Monsanto, dont le chiffre d’affaires et le bénéfice net ont été en repli en 2015 (ce qui n’était pas arrivé depuis 2010) est au cœur des mouvements et rumeurs actuelles de rachat et autres fusions. Dernière offre en date,celle (non sollicitée) du géant chimique et pharmaceutique allemand Bayer. Il s’agirait pourBayer (qui pèse 80 milliards d’euros) de la plus grosse acquisition de son histoire. Un autre allemand, BASF, serait également sur le coup pour avaler Monsanto.
Récemment le chinois ChemChina a proposé 43 milliards de dollars pour s’emparer du suisse Syngenta (numéro un mondial), que Monsanto convoitait l’an dernier. Les régulateurs de la concurrence sont en train de travailler sur l’opération. Par ailleurs, deux autres gros du secteur, les américains DuPont et Dow Chemicalsont en train de fusionner.

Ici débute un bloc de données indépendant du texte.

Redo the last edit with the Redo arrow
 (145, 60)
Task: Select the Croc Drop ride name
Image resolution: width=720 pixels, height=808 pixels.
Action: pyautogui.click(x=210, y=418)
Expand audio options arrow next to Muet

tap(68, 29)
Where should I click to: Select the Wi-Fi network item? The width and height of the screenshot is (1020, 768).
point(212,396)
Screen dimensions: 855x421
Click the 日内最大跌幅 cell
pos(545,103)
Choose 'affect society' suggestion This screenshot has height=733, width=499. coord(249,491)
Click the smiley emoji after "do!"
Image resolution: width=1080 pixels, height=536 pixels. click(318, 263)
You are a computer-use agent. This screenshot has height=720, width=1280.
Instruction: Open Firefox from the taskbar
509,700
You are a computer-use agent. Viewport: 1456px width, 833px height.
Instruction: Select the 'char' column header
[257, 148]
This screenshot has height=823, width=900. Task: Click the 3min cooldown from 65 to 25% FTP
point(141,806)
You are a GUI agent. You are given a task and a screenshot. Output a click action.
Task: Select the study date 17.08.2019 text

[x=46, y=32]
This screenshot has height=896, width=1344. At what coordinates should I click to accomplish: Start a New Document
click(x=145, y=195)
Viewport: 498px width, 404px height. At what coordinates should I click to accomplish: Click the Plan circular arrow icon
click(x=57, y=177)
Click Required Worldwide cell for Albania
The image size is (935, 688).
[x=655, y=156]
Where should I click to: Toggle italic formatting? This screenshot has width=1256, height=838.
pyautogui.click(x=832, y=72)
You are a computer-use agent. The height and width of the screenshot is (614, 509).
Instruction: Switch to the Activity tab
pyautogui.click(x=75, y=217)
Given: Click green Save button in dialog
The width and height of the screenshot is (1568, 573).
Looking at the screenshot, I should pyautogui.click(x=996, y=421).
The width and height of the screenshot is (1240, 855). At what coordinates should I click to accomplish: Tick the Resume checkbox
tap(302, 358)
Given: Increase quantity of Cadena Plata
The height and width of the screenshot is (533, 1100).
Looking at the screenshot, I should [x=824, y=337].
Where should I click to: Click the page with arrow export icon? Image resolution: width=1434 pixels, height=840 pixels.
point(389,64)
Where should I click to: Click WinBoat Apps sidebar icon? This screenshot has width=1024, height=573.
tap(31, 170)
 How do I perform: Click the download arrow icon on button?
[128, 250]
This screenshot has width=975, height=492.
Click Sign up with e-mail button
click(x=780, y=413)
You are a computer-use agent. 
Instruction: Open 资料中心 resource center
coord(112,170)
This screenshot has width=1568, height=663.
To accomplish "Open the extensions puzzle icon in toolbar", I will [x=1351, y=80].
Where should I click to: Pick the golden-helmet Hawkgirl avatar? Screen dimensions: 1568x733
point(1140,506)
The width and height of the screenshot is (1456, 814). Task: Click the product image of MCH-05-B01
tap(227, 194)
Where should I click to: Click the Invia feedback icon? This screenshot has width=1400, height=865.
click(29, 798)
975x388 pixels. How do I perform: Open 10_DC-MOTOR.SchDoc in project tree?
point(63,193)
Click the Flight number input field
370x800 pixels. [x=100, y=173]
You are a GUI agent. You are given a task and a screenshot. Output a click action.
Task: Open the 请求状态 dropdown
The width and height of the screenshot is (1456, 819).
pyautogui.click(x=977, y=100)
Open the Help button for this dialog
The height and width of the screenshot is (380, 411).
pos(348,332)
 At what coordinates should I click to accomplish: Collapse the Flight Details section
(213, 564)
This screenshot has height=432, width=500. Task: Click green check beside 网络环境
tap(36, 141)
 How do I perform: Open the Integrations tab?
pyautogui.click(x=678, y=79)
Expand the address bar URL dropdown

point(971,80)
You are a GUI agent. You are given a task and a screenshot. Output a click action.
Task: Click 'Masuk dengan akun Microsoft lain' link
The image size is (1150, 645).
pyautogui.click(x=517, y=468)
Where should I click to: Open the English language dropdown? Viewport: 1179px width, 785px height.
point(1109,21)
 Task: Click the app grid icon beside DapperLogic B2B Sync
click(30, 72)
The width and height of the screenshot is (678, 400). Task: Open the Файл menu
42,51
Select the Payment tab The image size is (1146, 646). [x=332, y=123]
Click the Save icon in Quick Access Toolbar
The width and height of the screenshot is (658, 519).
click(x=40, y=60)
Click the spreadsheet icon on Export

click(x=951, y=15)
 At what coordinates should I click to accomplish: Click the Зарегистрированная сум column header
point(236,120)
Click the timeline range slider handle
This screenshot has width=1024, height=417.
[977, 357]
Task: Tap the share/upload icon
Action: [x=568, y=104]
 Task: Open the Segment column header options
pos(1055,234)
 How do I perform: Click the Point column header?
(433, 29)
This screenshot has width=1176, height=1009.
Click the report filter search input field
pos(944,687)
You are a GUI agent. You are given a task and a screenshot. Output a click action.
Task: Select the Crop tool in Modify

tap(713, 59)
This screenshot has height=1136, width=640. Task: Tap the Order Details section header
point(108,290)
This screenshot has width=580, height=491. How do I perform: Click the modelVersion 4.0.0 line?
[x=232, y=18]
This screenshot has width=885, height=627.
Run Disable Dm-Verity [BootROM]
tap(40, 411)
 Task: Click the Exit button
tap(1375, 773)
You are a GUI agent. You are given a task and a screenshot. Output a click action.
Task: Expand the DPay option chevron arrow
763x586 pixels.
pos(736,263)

En octobre prochain, un tribunal international baptisé «Tribunal Monsanto», fondé par un collectif de juristes, d’avocats et d’ONG à La Haye aux Pays-Bas, jugera la multinationale pour «écocide», autrement dit pour «destruction de l’environnement». Ce tribunal, emmené notamment par Corinne Lepage, ancienne ministre de l’Environnement sous le gouverment d’Alain Juppé, et Marie-Monique Robin, journaliste et réalisatrice du documentaire «Le Monde selon Monsanto», n’aura toutefois pas de reconnaissance institutionnelle.